We show that MRD analysis can be streamlined with increased reproducibility by widely available SNE-based tools. Qualitatively, the data is in line with prior observations in B-ALL and AML where MRD-like populations could be detected by vi-SNE[25, 32]. Prior investigations have also shown a high degree of quantitative concordance between manual analysis and vi-SNE in gating immune subsets[33]. However, to our knowledge, this is the first time a full quantitative concordance between SNE and manual gating was demonstrated in an MRD setting. This approach is not confined to a specific software package as such tools are freely available and are increasingly included in commercial flow cytometry analysis software releases. We specifically utilized the cyt3 package for this evaluation because it is freely available and is analysis software independent. Validation and commercialization of fit for purpose software analysis packages with streamlined workflow may speed up their wider adoption and help increase interlaboratory reproducibility.

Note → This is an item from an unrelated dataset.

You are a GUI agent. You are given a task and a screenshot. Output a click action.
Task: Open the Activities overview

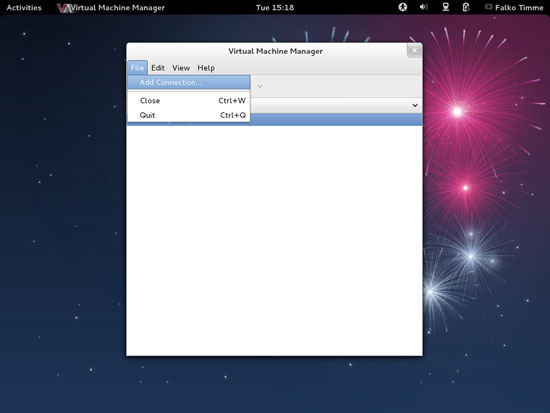[x=24, y=7]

Our assay was validated with target LLOQ of 10⁻⁴ for largely practical efficiency reasons. The very low background of the assay raises a possibility that lower sensitivity limits could be achieved with acquisition of more cells without altering the panel. While the lower LLOQ would require a formal validation, we could confidently identify CLL MRD populations at significantly decreased proportions in a number of samples.

One limitation of the study is lack of clinical outcome data or cross-validation against a test with clinical outcome data such as the one used by ERIC group[23]. We performed extensive analytical validation showing analytical performance in line with ERIC panel. Nonetheless cross-correlating against a test with known clinical predictive parameters or showing its utility in a prospective clinical trial would further strengthen the case for its wide adoption.

In line with prior observations, clustering-based tools had high, but not perfect separation between CD5-positive B cell neoplasms despite extensive phenotypic evaluation[34]. This observation may reflect the overlapping biological properties of atypical cases. For instance, two CLL cases that clustered closer to mantle cell lymphoma due to brighter expression of CD20 and dimmer CD200, showed trisomy 12. The role of a comprehensive evaluation that includes clinical, morphologic, cytogenetic and molecular genetic assessment in the diagnosis of B cell lymphoproliferative neoplasms remains important.